No tempo da escola Primária, comecei por fazer ginástica no C.A.C.O. com o teu irmão Vasco, o Mina, mais tarde o "Minão" por distinção hierárquica de teu irmão mais velho, sendo tu o "Mininha", o mais novo. Naquela fase da vida as diferenças de idades afastam-nos muito uns dos outros dada a pressão do "expediente", as fases de aprendizagem, etc. Nessa altura o "Mininha" era o irmão mais novo do Vasco, um puto tranquilo a quem cumprimentávamos na rua. Havia três anos de diferença…uma distância abismal. A vossa casa cor de rosa que acompanhava a curva na estrada de Sintra antes da ponte e da entrada em Colares era uma referência para os nossos passeios de mota. Se te querias referir a determinada localização era frequente usar a expressão "antes da casa dos Minas" ou "depois da casa dos Minas". Não tendo crescido juntos sabíamos da existência uns dos outros, dizíamos "olá" quando no encontrávamos no bairro ou nos cafés da Praia das Maçãs no Verão. O Arnaldo morava no mesmo prédio que vocês. Mais tarde correu rápida a notícia que marcou o teu percurso adolescente. Alguém soube que o "Mininha "tinha fugido de casa, ninguém sabia dele. Sabia-se que tinha levado uns livros do Camus e umas cassetes dos Doors. Como numa canção do Tê e do Rui Veloso escrita muitos anos depois para o album "Mingos e os Samurais". Tu como muitas outras criaturas do bairro tinhas também esse dom amaldiçoado de ver e ser muito antes de qualquer um. Só que aos do bairro ninguém liga… A GNR acabou por te encontrar a dormir numa praia e "devolver à procedência", mas para nós, a partir dali o "Mininha" tinha conquistado o seu lugar na galeria dos notáveis da época. Mais tarde volto a encontrar-te na mesma empresa onde ambos trabalhámos uma vida e a partir daí tivémos um relacionamento regular que muito prezo.
Estou a tentar colar bocados do Tempo num misto de tristeza e alegria como quem revê um filme sabendo de cor cada deixa dos actores, cada localização do cenário exterior. Uma força empurra-me as mãos sobre o teclado, outra puxa-me a cadeira e diz-me para me ir deitar porque as palavras não chegam, as recordações não chegam, nada chega quando acordamos de manhã a ler a notícia da tua morte, nada chega quando ouço o Renato do outro lado do telefone a disfarçar as lágrimas. Nada chega. A Vida veste-nos com um casaco de mangas compridas, as calças ficam muito acima do chão, o colarinho da camisa sufoca-nos. Às vezes somos demasiado grandes para uma vida só, temos espaço a mais para o espaço que podemos percorrer, sobra-nos mundo dentro dos limites da existência, às vezes sobramos dentro de nós. E tu eras assim…demasiado Ser para uma vida só, demasiada lucidez para tanta cegueira. E em vez de rei eras um príncipe como te chamou o Janjan, o nosso Principezinho, frágil e corajoso, habitante único do teu planeta, curioso e exigente, lúcido e consciente dos outros e do mundo. Demasiado consciente…

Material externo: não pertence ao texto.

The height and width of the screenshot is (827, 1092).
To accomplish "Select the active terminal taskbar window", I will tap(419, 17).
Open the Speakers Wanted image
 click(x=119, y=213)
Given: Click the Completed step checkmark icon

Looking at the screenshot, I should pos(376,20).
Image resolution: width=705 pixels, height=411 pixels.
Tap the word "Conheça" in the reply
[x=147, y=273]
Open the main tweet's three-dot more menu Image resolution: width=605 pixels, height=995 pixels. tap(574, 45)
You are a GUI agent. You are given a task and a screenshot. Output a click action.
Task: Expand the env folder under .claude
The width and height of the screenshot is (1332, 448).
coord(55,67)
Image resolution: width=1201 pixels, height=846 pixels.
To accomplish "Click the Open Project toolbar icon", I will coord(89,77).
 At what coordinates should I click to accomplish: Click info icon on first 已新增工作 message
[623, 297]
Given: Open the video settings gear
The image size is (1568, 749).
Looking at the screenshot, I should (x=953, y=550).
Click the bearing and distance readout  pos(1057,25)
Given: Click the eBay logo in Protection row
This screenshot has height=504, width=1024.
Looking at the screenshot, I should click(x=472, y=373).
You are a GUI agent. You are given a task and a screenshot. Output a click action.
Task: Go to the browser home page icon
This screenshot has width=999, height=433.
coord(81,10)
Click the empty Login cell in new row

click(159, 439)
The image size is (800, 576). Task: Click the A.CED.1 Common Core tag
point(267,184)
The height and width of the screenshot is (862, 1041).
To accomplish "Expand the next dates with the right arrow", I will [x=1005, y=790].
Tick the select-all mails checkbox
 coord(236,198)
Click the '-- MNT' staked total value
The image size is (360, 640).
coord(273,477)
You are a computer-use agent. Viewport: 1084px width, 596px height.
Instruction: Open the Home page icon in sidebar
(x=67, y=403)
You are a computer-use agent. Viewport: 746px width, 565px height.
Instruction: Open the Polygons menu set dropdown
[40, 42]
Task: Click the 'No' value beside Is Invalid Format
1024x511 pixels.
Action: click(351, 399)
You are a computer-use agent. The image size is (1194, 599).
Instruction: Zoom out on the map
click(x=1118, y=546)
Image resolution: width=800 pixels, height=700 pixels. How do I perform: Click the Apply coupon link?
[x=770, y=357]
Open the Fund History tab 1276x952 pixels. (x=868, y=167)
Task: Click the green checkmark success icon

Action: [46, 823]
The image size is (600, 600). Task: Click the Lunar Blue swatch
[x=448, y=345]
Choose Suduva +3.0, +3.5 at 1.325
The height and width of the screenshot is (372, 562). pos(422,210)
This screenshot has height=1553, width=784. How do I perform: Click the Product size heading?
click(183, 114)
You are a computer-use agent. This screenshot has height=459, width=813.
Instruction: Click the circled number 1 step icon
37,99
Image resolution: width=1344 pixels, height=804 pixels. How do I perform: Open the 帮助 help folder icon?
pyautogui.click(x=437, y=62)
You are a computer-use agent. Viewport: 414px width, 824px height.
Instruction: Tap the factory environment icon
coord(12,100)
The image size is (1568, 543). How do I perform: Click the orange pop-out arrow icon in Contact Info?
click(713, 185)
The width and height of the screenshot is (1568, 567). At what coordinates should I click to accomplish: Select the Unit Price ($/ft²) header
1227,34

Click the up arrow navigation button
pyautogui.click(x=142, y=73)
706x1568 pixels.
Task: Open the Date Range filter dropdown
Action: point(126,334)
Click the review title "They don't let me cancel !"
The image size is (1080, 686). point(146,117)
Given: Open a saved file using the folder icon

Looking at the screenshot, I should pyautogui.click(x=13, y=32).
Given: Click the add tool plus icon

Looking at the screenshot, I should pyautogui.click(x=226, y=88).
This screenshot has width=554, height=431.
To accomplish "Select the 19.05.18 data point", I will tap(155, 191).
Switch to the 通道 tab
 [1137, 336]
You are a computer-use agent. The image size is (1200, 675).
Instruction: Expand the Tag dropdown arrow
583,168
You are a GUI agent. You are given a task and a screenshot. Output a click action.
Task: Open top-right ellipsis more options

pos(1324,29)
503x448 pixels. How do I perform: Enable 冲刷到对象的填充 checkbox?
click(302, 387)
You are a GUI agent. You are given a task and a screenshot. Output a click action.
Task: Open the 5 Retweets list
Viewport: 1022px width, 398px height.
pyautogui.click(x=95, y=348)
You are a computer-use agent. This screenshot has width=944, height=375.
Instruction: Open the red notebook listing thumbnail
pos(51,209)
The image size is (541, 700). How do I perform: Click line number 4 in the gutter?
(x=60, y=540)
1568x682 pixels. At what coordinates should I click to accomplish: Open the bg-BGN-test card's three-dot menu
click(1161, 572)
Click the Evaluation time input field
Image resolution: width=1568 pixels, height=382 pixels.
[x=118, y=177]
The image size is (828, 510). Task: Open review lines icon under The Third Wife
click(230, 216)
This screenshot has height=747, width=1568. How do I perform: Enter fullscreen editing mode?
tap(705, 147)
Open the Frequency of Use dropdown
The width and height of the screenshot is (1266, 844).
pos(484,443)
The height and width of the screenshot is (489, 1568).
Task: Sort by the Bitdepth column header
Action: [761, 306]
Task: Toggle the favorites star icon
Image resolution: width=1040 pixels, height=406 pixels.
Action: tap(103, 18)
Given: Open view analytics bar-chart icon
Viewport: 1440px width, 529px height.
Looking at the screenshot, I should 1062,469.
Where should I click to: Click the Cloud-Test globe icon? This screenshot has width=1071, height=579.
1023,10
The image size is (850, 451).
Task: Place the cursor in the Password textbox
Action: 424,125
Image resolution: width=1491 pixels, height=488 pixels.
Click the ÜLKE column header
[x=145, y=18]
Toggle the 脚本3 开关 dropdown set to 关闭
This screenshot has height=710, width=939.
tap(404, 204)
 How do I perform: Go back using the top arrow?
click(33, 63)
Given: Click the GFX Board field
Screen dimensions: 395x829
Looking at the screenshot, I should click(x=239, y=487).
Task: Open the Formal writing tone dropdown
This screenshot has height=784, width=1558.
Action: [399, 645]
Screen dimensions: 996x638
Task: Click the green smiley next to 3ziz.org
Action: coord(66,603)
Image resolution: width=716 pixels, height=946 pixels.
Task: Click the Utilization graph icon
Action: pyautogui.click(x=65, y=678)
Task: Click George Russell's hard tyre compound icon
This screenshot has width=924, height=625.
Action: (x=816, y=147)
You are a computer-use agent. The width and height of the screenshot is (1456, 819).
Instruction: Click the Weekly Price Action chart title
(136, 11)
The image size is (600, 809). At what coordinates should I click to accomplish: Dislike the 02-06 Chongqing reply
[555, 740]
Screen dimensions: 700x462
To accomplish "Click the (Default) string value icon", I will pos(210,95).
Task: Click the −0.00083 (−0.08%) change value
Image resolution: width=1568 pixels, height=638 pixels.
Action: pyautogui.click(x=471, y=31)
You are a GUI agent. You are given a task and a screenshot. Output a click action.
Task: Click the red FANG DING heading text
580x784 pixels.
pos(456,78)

Contigo a trabalhar no Porto só nos víamos muito raramente. Para mim era como se te tivesses tornado num verdadeiro mestre da fuga, um tipo que de vez em quando se põe a andar como quando eras adolescente para o planeta onde só tu moravas, mas que acaba sempre por voltar. E era como se nada se passasse…ou tivesse passado. A mesma gargalhada, o mesmo humor refinado, a mesma inteligência e lucidez a olhar o mundo, o mesmo olhar meigo e duro de quem exige sempre o máximo de si próprio. Desta vez não vais regressar. Mas regressaremos nós um dia para continuar as nossas conversas.
Artur
4 comentários:
Linda homenagem!❤
Obrigado, Artur.
Não podias ter dito melhor... demasiado grande.